Selon l’Atlantic Dairy Council, une tonne de cruches de lait dans leur état d’origine remplirait plus de six semi-remorques de 40 pieds. Cela représente beaucoup d’espace précieux en décharge qui peut être sauvé si les cruches en plastique sont ramassées et recyclées avec succès, a noté Morin.

Zayoud — dont la recherche est financée par Mitacs, un organisme national à but non lucratif dédié à la création de partenariats basés sur la recherche pour créer un Canada plus innovant — collabore avec Thermopak pour développer un système « intelligent » de bacs de recyclage de bidons de lait spécialement conçus, intégrant l’identification par radiofréquence (RFID) avancée et la technologie WiFi.

Prévu pour être lancé dans le cadre d’un projet pilote d’ici l’an prochain, chaque bac est équipé d’une balise RFID pour suivre facilement sa position, d’un capteur de poids pour détecter quand il est plein, et d’un capteur infrarouge pour compter chaque bidon qui passe par sa fente. Les bacs seront placés stratégiquement dans les centres commerciaux ou les centres de recyclage, et transmettront l’information à un serveur web via un réseau WiFi.

« En ce moment, les camions de recyclage n’ont aucun moyen de savoir si une poubelle est pleine ou non. Notre système suivra les bacs en temps réel, en utilisant la technologie web pour déterminer la route de collecte la plus efficace, en ne collectant que ceux qui sont pleins », a expliqué Zayoud. Une fois le trajet le plus court établi, il sera transmis sans fil vers des écrans d’affichage situés à l’intérieur des camions de récupération.

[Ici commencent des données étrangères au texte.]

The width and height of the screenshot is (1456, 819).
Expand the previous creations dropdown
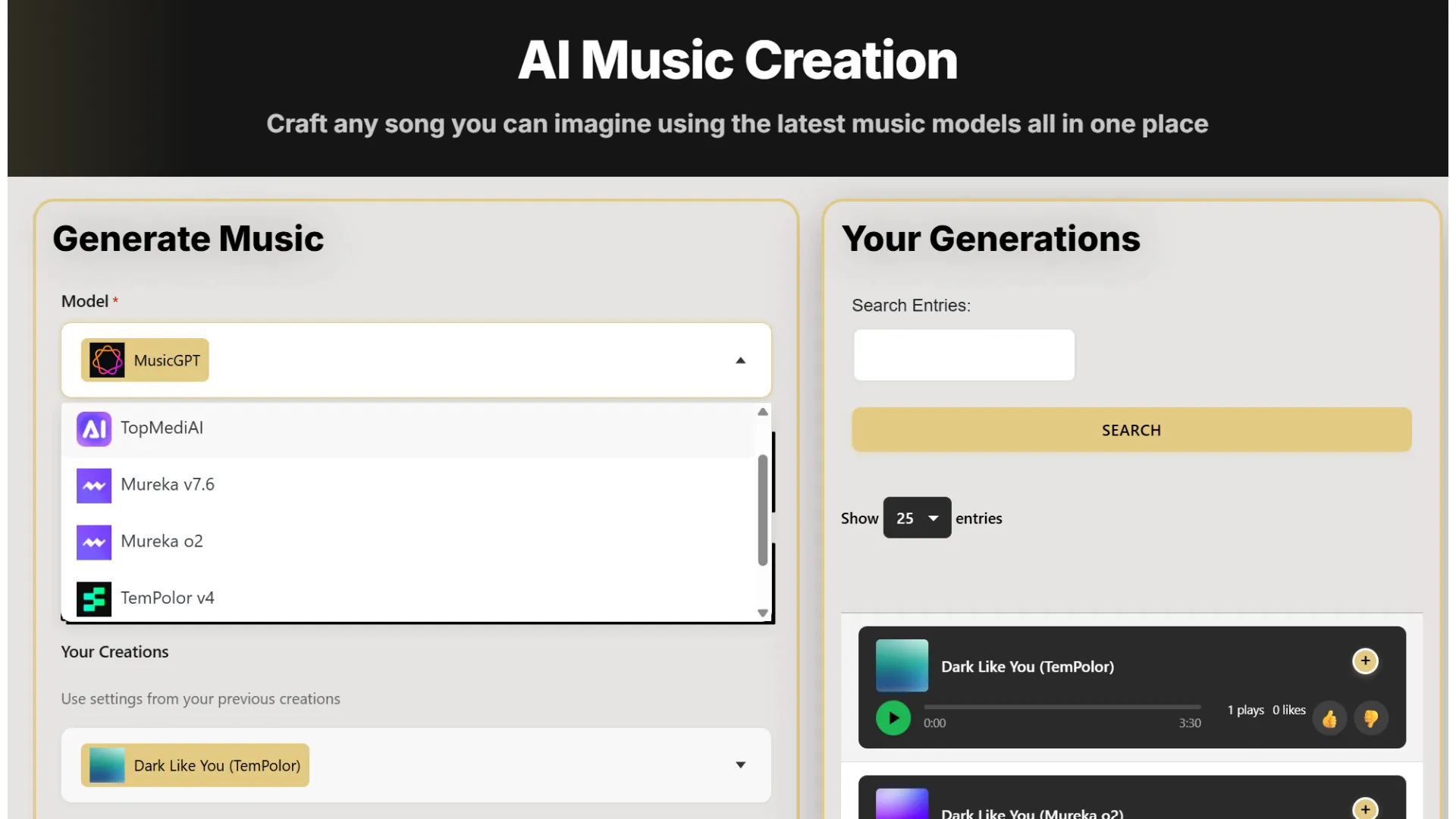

Chaque bac intelligent sera également équipé d’un module sans fil conçu pour sonner dès qu’un camion est à moins de 3,5 mètres, aidant les conducteurs à localiser facilement les bacs qui pourraient être cachés par la neige ou l’aménagement paysager. « Les possibilités de ce système sont incroyables », a déclaré Morin. « Ça veut dire qu’on va économiser beaucoup de temps et d’argent en n’envoyant pas de camions chercher des conteneurs qui ne sont pas encore pleins. »

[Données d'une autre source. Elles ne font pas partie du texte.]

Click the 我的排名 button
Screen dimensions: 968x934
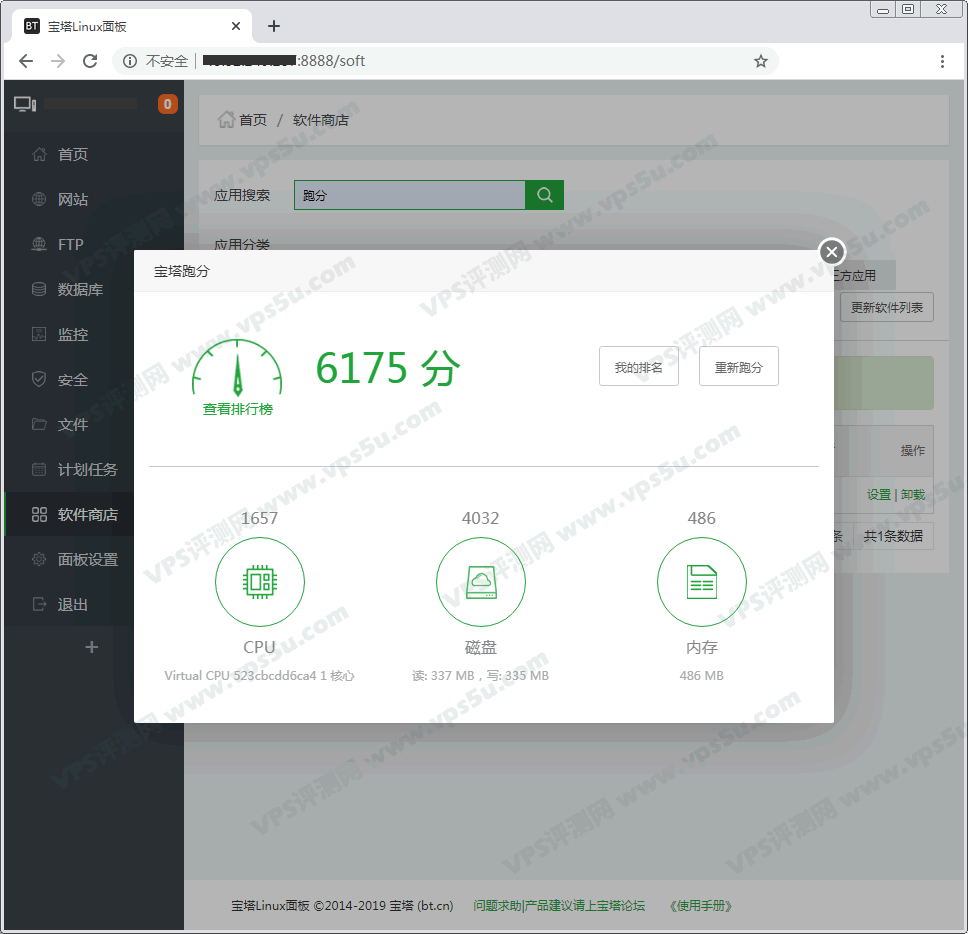click(x=639, y=367)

En attendant, Thermopak travaille sur un projet parallèle pour utiliser le plastique récupéré des cruches de lait afin de produire un nouveau matériau suffisamment solide pour l’industrie de la construction. À l’avenir, il prévoit d’explorer d’autres usages de la technologie de collecte intelligente, notamment la considération des bacs intelligents pour un usage industriel et commercial.

« Cette technologie pourrait offrir les mêmes caractéristiques pour d’autres recyclables », a déclaré Morin. « Notre objectif ultime est de récupérer tous les plastiques actuellement en décharge. »

Faits en bref :

  • Mitacs est un organisme national à but non lucratif qui conçoit et offre des programmes de recherche et de formation au Canada depuis 17 ans.
  • En collaboration avec 60 universités, des milliers d’entreprises, ainsi qu’avec les gouvernements fédéral et provinciaux, Mitacs bâtit des partenariats qui soutiennent l’innovation industrielle et sociale au Canada.
  • Ouverts à toutes les disciplines et à tous les secteurs industriels, les projets peuvent couvrir un large éventail de domaines, incluant la fabrication, les processus d’affaires, les TI, les sciences sociales, le design, et plus encore.
  • Mitacs est financé par le gouvernement du Canada et le gouvernement du Nouveau-Brunswick, ainsi que par des partenaires universitaires et industriels.